Data records:
#####

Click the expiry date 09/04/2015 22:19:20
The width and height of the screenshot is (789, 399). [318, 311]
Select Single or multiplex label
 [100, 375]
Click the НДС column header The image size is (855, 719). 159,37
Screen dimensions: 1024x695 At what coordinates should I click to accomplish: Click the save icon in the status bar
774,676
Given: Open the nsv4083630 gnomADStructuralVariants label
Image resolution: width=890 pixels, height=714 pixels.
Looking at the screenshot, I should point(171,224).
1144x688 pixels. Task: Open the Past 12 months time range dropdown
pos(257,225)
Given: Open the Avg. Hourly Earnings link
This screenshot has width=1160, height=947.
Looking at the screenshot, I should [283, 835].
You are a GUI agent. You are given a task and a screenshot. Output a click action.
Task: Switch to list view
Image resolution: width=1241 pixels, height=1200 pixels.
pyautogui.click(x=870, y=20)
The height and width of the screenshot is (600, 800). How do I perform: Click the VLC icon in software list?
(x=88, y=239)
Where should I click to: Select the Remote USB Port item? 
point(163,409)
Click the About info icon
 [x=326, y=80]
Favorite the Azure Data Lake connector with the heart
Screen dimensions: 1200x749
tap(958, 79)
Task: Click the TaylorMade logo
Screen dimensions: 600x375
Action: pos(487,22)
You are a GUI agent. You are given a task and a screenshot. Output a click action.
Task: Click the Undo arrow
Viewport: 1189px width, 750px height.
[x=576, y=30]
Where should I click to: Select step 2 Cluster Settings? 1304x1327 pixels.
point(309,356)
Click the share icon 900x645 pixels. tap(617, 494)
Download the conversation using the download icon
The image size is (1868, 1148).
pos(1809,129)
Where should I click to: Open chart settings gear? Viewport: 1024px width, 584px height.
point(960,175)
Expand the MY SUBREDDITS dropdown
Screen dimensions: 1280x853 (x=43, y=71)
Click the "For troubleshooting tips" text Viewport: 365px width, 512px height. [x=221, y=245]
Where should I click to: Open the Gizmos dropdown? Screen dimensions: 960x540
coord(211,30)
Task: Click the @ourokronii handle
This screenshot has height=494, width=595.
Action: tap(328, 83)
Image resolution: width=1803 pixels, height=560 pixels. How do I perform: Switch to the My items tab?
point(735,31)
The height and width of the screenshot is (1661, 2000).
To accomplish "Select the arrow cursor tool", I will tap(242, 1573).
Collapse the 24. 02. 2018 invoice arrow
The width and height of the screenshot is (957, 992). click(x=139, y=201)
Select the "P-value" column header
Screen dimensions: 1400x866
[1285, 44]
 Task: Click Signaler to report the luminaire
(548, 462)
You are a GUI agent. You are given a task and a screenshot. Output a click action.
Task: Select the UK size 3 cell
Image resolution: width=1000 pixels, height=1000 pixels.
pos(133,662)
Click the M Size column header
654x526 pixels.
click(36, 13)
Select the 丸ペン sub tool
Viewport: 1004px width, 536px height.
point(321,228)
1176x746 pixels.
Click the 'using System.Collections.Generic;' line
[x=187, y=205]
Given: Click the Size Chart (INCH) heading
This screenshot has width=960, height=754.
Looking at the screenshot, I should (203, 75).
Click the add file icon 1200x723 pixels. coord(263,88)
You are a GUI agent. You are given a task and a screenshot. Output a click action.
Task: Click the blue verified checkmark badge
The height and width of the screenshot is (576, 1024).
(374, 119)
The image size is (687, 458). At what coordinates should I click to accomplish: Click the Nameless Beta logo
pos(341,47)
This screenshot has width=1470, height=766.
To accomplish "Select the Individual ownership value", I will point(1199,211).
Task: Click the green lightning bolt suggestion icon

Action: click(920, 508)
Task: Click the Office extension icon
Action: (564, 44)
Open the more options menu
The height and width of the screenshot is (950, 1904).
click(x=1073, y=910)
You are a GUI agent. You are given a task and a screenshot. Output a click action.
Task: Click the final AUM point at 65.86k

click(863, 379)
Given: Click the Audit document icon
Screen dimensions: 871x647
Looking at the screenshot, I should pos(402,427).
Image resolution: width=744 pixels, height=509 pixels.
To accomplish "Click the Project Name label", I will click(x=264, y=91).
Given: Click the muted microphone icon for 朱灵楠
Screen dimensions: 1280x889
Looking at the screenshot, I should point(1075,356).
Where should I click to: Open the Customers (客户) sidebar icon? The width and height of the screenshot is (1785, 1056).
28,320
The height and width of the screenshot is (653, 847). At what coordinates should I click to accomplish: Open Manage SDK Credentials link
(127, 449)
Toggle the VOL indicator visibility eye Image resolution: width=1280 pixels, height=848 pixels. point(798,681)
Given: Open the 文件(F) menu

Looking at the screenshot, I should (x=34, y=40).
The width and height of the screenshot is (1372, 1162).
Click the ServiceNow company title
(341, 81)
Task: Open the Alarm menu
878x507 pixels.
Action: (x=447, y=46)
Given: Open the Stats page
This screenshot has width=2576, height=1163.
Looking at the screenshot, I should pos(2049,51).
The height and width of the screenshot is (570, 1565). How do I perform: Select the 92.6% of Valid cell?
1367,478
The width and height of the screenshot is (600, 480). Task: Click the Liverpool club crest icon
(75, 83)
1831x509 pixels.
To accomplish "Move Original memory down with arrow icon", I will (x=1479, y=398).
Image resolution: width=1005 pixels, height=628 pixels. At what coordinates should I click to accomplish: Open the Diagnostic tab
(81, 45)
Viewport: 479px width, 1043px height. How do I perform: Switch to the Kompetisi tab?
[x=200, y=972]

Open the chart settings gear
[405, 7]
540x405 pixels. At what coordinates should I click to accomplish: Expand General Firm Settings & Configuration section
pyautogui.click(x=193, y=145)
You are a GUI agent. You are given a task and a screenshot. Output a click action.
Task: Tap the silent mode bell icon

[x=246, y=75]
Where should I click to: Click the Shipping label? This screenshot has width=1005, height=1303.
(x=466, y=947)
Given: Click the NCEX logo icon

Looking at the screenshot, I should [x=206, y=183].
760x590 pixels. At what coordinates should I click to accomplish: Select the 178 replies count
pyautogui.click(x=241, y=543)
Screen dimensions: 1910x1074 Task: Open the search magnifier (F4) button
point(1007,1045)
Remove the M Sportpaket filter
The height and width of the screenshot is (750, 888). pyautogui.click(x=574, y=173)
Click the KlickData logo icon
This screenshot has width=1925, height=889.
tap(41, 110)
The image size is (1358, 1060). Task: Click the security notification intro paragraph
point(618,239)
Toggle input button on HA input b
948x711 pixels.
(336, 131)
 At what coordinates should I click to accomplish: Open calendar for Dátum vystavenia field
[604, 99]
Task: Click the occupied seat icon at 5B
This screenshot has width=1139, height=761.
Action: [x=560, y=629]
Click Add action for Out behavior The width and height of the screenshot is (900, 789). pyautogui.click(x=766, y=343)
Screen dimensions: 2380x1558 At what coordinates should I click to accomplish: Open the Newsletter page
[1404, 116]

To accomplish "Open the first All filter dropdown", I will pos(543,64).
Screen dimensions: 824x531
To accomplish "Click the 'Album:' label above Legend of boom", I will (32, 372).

#####

WORK REQUIRED: Show all of the lines above in which "will" is present.

EXERCISE RESPONSE:
To accomplish "Select the arrow cursor tool", I will tap(242, 1573).
To accomplish "Select the Individual ownership value", I will point(1199,211).
To accomplish "Click the Project Name label", I will click(x=264, y=91).
To accomplish "Move Original memory down with arrow icon", I will (x=1479, y=398).
To accomplish "Open the first All filter dropdown", I will pos(543,64).
To accomplish "Click the 'Album:' label above Legend of boom", I will (32, 372).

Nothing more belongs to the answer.